Here's the question you clicked on:
lilMissMindset
2C + 3B +6Cx+2A+2Bx+2Cx^2=12x^2 need to determine A, B, C
We do it the same way. Let me work for a second here...
\[2C + 3B +6Cx+2A+2Bx+2Cx^2=12x^2 \implies\]\[(2A+2C + 3B) +(6C+2B)x+2Cx^2=12x^2 \implies\]\[2C=12 \implies C=6\]\[6C+2B=0 \implies B=-18\]\[2A+2C + 3B=0 \implies A=9\]
The corresponding terms on the left and right sides of the equation have to be the same. So, we match the x^2 coefficients to get C=6, then the x coefficients (note there is none on the RHS, so the LHS has to be zero) to get B=-18, then follow the same pattern to get A=9.

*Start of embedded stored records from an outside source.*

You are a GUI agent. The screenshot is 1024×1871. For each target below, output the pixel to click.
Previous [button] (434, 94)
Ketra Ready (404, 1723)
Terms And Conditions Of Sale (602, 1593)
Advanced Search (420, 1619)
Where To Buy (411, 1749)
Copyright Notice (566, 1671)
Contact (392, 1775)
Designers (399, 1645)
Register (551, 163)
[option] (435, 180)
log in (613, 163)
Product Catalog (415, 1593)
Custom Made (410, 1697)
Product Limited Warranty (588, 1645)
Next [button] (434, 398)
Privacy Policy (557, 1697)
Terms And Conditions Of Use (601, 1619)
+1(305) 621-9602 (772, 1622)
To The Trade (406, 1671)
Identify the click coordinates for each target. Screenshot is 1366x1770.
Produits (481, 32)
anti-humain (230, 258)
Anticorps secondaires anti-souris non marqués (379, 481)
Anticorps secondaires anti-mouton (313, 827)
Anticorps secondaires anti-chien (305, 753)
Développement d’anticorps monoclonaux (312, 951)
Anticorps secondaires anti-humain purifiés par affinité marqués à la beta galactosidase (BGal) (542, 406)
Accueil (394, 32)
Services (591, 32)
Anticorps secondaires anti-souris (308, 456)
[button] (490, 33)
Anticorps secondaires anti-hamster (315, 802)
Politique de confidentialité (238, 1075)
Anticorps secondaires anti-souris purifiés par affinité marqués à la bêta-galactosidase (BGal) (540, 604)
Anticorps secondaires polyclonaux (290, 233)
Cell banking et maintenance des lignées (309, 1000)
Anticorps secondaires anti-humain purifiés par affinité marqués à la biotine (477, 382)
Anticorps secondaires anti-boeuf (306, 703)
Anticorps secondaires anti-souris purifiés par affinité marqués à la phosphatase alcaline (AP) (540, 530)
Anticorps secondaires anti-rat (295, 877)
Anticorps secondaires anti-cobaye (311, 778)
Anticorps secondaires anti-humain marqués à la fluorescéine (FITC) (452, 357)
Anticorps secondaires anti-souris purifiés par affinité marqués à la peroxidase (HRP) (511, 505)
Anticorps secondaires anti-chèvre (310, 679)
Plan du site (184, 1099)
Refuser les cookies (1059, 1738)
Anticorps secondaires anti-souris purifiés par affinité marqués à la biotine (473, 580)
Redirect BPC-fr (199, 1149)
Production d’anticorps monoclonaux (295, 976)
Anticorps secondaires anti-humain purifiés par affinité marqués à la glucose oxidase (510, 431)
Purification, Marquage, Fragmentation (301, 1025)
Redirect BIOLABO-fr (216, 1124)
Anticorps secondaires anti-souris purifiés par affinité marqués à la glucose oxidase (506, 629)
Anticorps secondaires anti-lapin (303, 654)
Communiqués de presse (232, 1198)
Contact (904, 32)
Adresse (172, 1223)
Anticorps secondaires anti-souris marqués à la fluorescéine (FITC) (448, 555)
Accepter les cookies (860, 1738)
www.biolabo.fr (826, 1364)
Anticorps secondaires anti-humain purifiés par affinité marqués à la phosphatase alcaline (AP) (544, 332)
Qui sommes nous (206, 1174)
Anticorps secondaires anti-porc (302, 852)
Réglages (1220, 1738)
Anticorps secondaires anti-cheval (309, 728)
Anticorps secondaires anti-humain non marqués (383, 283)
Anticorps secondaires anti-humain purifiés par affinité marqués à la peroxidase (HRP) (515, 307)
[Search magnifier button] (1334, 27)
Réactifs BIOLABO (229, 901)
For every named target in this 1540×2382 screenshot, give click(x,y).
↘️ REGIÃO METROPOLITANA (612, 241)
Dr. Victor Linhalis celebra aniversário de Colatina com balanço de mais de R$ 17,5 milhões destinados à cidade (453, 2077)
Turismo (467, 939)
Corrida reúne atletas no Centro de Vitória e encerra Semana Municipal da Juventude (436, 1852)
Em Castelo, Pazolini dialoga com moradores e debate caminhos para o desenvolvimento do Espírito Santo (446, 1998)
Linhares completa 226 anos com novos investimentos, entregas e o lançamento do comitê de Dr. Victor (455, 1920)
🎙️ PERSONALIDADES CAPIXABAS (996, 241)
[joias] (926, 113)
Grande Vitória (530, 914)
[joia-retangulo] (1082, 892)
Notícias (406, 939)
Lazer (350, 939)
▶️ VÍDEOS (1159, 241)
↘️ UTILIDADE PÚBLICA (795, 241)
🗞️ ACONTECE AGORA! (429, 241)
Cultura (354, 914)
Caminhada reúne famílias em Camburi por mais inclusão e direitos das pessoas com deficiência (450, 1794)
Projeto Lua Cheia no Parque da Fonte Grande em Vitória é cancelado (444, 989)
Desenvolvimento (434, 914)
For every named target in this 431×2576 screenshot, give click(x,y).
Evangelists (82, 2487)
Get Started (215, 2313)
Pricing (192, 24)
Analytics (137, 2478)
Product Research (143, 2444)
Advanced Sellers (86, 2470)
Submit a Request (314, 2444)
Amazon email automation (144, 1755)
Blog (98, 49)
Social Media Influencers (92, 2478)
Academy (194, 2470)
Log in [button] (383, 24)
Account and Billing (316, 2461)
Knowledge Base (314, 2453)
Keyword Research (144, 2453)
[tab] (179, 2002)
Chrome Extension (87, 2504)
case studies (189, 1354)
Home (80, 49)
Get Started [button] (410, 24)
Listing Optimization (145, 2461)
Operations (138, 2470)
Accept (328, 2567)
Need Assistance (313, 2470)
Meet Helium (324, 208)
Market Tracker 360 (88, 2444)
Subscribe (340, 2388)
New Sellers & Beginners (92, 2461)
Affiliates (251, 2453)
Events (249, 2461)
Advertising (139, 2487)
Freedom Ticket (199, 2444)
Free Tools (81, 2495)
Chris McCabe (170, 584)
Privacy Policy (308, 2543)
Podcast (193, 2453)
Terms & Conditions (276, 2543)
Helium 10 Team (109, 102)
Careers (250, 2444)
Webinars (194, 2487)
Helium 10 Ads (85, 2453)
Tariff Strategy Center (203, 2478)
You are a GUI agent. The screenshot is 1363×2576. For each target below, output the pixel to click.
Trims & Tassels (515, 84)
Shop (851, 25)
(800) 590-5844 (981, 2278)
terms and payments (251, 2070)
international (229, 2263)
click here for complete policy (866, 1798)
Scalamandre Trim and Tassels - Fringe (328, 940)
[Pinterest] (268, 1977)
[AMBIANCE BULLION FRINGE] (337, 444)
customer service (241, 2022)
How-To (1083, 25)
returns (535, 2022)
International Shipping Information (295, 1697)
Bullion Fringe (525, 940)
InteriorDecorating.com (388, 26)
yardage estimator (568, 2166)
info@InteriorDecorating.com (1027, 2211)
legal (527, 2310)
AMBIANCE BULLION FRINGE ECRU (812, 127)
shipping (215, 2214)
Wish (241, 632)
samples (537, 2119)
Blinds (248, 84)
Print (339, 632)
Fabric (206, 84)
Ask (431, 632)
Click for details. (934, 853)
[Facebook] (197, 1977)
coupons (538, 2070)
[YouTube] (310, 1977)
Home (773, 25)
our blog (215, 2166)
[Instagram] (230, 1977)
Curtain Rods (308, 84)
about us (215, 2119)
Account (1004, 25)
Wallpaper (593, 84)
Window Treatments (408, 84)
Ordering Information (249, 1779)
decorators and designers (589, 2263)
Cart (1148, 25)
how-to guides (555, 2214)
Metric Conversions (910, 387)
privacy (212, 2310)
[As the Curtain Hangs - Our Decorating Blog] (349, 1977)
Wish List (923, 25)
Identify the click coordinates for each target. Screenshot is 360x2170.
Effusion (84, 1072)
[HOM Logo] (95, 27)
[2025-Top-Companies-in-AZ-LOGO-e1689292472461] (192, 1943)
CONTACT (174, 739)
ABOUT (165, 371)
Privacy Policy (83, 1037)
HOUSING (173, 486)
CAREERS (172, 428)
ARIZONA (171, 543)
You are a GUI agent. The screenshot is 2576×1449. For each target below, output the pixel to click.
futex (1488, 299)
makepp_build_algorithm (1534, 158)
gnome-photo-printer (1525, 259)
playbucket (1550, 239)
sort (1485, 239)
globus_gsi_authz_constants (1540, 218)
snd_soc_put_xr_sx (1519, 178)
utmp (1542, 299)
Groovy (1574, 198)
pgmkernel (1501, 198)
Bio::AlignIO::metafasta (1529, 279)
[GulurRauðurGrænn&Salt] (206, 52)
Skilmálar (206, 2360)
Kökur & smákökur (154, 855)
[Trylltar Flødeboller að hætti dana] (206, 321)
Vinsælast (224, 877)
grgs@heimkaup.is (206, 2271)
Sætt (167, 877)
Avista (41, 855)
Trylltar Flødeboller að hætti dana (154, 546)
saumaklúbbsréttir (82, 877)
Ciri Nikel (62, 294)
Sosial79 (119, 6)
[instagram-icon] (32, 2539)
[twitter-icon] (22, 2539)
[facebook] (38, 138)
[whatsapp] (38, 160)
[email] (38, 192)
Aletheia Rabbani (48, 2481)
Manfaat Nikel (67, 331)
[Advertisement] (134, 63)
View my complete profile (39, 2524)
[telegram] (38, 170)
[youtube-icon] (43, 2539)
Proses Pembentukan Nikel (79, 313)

hey, check A, i think it's 21.
really, i'm getting it now, thanks a lot.
I think it's nine.... 3*6-2*18=-18 implies that A has to be pretty close to nine.
you interchanged the value of A and B.
OOPs!! Hate it when that happens!! Bad substitution!!
i noticed as well. it's alright! :D
You seem to have it now.... even if my arithmetic is lacking. LOL Do math every day.
you're still one great teacher! :)
sure, i'll do a lot of math everyday. ammm, do you do some DE's?
A little. What do you have in mind?
i'll post it on a new one, so that i can give you another medal.